SUPPLIED ENTRIES:

=-=-=-=-=

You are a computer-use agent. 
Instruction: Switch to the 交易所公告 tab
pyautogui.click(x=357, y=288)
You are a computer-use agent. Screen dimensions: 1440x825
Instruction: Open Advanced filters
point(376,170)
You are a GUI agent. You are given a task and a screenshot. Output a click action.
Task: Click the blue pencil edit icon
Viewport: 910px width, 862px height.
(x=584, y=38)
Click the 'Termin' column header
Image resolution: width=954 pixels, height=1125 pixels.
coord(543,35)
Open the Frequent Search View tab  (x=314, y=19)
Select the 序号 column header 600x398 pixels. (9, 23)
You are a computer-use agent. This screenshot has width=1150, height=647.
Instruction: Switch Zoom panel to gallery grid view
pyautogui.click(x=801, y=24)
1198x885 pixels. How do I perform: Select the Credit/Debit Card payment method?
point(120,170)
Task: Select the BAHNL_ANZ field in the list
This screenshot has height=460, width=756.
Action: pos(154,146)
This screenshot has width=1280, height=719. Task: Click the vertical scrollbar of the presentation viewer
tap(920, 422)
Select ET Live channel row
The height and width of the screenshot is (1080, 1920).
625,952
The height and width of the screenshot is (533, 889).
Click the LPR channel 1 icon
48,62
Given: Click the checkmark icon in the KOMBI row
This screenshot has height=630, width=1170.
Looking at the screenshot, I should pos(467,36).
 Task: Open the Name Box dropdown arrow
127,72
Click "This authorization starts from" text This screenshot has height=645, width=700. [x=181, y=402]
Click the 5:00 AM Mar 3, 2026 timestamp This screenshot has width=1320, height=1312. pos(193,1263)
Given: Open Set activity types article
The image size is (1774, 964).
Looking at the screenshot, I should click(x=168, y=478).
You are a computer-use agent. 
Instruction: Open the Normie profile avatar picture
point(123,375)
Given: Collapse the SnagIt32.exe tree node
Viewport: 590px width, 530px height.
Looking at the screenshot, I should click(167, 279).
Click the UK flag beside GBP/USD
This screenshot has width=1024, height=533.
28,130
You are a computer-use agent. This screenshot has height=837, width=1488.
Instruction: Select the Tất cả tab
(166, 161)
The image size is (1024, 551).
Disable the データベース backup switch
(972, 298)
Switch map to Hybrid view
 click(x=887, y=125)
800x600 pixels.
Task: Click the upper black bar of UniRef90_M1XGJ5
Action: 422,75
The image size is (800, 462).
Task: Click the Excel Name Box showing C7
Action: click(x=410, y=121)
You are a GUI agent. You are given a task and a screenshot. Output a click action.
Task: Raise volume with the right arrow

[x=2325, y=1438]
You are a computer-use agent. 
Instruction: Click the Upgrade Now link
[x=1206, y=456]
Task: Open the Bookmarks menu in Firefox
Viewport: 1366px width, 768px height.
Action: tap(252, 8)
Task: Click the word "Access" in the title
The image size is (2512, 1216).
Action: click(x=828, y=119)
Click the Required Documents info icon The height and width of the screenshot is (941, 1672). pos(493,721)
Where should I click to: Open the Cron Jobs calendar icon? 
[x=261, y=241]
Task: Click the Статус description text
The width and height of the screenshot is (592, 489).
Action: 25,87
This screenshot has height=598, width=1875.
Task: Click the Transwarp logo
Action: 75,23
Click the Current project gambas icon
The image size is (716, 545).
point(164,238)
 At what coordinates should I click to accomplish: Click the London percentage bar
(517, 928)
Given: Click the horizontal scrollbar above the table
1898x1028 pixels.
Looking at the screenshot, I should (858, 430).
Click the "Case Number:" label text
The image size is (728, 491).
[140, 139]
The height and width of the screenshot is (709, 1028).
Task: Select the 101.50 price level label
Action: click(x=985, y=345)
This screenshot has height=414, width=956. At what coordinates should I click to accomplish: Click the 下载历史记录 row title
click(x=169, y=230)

=-=-=-=-=

WHAT TO DO: With no line skipped, repeat the records exactly.

SOLUTION TO THE EXERCISE:
You are a computer-use agent. 
Instruction: Switch to the 交易所公告 tab
pyautogui.click(x=357, y=288)
You are a computer-use agent. Screen dimensions: 1440x825
Instruction: Open Advanced filters
point(376,170)
You are a GUI agent. You are given a task and a screenshot. Output a click action.
Task: Click the blue pencil edit icon
Viewport: 910px width, 862px height.
(x=584, y=38)
Click the 'Termin' column header
Image resolution: width=954 pixels, height=1125 pixels.
coord(543,35)
Open the Frequent Search View tab  (x=314, y=19)
Select the 序号 column header 600x398 pixels. (9, 23)
You are a computer-use agent. This screenshot has width=1150, height=647.
Instruction: Switch Zoom panel to gallery grid view
pyautogui.click(x=801, y=24)
1198x885 pixels. How do I perform: Select the Credit/Debit Card payment method?
point(120,170)
Task: Select the BAHNL_ANZ field in the list
This screenshot has height=460, width=756.
Action: pos(154,146)
This screenshot has width=1280, height=719. Task: Click the vertical scrollbar of the presentation viewer
tap(920, 422)
Select ET Live channel row
The height and width of the screenshot is (1080, 1920).
625,952
The height and width of the screenshot is (533, 889).
Click the LPR channel 1 icon
48,62
Given: Click the checkmark icon in the KOMBI row
This screenshot has height=630, width=1170.
Looking at the screenshot, I should pos(467,36).
 Task: Open the Name Box dropdown arrow
127,72
Click "This authorization starts from" text This screenshot has height=645, width=700. [x=181, y=402]
Click the 5:00 AM Mar 3, 2026 timestamp This screenshot has width=1320, height=1312. pos(193,1263)
Given: Open Set activity types article
The image size is (1774, 964).
Looking at the screenshot, I should click(x=168, y=478).
You are a computer-use agent. 
Instruction: Open the Normie profile avatar picture
point(123,375)
Given: Collapse the SnagIt32.exe tree node
Viewport: 590px width, 530px height.
Looking at the screenshot, I should click(167, 279).
Click the UK flag beside GBP/USD
This screenshot has width=1024, height=533.
28,130
You are a computer-use agent. This screenshot has height=837, width=1488.
Instruction: Select the Tất cả tab
(166, 161)
The image size is (1024, 551).
Disable the データベース backup switch
(972, 298)
Switch map to Hybrid view
 click(x=887, y=125)
800x600 pixels.
Task: Click the upper black bar of UniRef90_M1XGJ5
Action: 422,75
The image size is (800, 462).
Task: Click the Excel Name Box showing C7
Action: click(x=410, y=121)
You are a GUI agent. You are given a task and a screenshot. Output a click action.
Task: Raise volume with the right arrow

[x=2325, y=1438]
You are a computer-use agent. 
Instruction: Click the Upgrade Now link
[x=1206, y=456]
Task: Open the Bookmarks menu in Firefox
Viewport: 1366px width, 768px height.
Action: tap(252, 8)
Task: Click the word "Access" in the title
The image size is (2512, 1216).
Action: click(x=828, y=119)
Click the Required Documents info icon The height and width of the screenshot is (941, 1672). pos(493,721)
Where should I click to: Open the Cron Jobs calendar icon? 
[x=261, y=241]
Task: Click the Статус description text
The width and height of the screenshot is (592, 489).
Action: 25,87
This screenshot has height=598, width=1875.
Task: Click the Transwarp logo
Action: 75,23
Click the Current project gambas icon
The image size is (716, 545).
point(164,238)
 At what coordinates should I click to accomplish: Click the London percentage bar
(517, 928)
Given: Click the horizontal scrollbar above the table
1898x1028 pixels.
Looking at the screenshot, I should (858, 430).
Click the "Case Number:" label text
The image size is (728, 491).
[140, 139]
The height and width of the screenshot is (709, 1028).
Task: Select the 101.50 price level label
Action: click(x=985, y=345)
This screenshot has height=414, width=956. At what coordinates should I click to accomplish: Click the 下载历史记录 row title
click(x=169, y=230)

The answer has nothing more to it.